Both AMASS and AQUAS directly target assurance and certification frameworks for systems where software tightly interacts with physical processes.
ALLIANCE POUR LES TECHNOLOGIES DE L'INFORMATIQUE
French SME specialising in safety assurance and certification engineering for cyber-physical and embedded systems across critical industries.
Their core work
ALL4TEC is a French SME specialising in safety assurance, certification support, and quality engineering for cyber-physical and embedded systems. Their work centres on the methodologies, tools, and processes that let complex systems — where software, hardware, and physical processes interact — meet rigorous safety and certification requirements. They bring specialist expertise into large industrial R&D consortia, contributing to the development of architecture-driven assurance frameworks and aggregated quality assurance techniques. Their focus sits at the intersection of functional safety standards (such as IEC 61508 and ISO 26262) and the practical engineering needed to certify safety-critical products.
What they specialise in
AQUAS (Aggregated Quality Assurance for Systems) and AMASS both focus on systematic QA approaches applicable across multi-concern system architectures.
AMASS specifically targets architecture-driven, multi-concern assurance, suggesting expertise in model-based or architecture-centric safety engineering workflows.

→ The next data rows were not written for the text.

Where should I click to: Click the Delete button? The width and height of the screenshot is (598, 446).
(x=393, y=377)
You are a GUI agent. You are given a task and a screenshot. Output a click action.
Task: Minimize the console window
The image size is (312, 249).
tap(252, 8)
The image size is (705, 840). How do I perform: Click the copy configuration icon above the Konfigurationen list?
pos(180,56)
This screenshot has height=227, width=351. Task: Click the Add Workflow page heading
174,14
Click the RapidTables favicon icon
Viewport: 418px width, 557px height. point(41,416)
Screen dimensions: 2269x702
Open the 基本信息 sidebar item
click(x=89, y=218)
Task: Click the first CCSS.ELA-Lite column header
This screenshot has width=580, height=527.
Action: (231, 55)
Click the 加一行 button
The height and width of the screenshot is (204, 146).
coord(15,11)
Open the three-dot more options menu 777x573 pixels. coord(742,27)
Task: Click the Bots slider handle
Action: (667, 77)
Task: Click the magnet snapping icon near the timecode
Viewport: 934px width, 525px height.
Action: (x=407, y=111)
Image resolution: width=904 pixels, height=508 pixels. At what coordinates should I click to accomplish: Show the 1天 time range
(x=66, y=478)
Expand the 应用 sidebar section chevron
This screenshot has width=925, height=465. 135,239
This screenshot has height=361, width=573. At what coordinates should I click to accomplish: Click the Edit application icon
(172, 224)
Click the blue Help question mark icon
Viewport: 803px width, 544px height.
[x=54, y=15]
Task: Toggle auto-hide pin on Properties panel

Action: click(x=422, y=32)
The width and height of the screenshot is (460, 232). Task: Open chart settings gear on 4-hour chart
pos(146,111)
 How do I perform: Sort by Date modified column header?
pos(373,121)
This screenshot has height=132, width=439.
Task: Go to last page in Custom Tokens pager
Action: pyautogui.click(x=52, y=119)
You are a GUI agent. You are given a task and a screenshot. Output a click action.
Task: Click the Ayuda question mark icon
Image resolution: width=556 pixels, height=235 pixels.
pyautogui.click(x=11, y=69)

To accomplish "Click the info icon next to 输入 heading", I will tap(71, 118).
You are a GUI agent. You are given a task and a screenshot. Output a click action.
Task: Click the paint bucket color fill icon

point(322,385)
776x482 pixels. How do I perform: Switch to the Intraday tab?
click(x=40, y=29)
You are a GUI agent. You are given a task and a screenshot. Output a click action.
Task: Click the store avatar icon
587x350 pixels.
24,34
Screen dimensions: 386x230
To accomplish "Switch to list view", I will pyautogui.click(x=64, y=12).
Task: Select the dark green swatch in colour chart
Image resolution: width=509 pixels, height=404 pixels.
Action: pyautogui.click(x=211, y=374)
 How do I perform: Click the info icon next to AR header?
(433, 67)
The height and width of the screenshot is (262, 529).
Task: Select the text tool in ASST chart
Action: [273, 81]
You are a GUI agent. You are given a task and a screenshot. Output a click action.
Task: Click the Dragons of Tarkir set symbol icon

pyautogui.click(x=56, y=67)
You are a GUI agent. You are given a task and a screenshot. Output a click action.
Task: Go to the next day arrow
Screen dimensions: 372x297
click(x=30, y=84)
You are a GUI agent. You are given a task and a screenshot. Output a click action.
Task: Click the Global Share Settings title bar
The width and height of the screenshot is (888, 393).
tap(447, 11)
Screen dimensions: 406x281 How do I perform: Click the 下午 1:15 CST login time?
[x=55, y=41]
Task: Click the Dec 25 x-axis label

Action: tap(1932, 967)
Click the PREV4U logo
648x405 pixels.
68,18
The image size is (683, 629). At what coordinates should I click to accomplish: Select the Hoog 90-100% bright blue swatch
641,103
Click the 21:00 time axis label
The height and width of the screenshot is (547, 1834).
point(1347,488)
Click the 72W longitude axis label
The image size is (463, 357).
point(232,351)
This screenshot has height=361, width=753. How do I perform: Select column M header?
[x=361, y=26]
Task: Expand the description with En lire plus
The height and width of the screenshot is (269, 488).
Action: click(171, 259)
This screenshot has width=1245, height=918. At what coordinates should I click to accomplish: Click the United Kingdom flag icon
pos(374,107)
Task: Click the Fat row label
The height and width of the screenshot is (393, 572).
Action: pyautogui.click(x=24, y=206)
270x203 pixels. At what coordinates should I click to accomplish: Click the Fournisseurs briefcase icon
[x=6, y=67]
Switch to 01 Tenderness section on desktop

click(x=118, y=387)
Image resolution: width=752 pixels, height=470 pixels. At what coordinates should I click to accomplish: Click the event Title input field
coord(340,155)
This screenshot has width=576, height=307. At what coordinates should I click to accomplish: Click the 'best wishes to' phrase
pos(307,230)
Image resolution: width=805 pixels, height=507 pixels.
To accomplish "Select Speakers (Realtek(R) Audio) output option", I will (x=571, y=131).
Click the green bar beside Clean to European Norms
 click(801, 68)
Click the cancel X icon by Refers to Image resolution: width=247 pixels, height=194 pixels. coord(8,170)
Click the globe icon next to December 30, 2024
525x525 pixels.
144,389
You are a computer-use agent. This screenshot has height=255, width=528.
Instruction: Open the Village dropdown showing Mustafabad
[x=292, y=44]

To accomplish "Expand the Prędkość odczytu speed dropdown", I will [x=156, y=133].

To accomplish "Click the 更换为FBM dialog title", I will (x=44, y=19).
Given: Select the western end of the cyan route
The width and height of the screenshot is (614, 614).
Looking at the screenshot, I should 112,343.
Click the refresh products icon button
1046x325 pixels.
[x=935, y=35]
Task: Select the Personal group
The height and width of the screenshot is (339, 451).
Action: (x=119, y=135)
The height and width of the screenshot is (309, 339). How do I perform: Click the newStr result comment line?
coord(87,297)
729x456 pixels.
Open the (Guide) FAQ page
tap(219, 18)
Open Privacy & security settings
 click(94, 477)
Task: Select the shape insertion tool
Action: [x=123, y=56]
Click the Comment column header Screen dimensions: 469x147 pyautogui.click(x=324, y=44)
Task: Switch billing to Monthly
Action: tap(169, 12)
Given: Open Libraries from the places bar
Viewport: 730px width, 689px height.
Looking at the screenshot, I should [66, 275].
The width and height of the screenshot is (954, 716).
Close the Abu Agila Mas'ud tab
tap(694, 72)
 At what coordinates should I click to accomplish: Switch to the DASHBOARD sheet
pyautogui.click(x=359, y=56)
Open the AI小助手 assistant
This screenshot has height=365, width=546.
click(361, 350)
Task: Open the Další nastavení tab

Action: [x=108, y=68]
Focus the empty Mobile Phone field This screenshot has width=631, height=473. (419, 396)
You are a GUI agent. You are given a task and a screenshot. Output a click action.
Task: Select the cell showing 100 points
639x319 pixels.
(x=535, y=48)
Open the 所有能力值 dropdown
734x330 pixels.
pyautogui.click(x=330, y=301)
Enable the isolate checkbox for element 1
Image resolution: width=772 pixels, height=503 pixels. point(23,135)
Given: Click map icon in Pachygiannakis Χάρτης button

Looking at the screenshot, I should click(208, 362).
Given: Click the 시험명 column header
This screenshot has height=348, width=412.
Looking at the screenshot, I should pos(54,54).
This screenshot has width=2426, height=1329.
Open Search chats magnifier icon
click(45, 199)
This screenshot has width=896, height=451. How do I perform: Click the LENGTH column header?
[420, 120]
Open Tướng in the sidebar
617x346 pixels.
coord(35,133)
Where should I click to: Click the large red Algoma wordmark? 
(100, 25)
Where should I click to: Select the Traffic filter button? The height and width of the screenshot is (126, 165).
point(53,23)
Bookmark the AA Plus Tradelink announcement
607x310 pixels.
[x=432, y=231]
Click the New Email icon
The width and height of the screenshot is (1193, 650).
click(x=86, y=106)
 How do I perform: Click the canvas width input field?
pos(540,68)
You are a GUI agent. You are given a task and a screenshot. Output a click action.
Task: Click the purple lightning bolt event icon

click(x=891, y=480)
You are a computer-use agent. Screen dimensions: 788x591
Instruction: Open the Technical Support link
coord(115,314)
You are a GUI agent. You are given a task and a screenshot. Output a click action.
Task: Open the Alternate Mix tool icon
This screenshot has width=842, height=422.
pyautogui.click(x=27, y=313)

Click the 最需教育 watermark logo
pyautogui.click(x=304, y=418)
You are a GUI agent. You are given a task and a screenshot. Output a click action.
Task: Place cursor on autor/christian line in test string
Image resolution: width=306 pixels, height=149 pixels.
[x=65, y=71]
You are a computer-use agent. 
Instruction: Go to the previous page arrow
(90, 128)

Both projects were funded under ECSEL-RIA, the EU joint undertaking for electronic components and embedded systems, placing ALL4TEC within that industrial ecosystem.
How they've shifted over time
ALL4TEC's two H2020 projects ran almost simultaneously (2016–2020), making it impossible to identify a meaningful shift in focus from early to recent activity within this dataset. Both projects address the same core problem — how to assure and certify safety in complex systems — approached from slightly different angles: one architecture-driven, one quality-aggregation-driven. Given the absence of keyword metadata and the narrow two-year project window, no directional trend can be reliably inferred from the available data alone.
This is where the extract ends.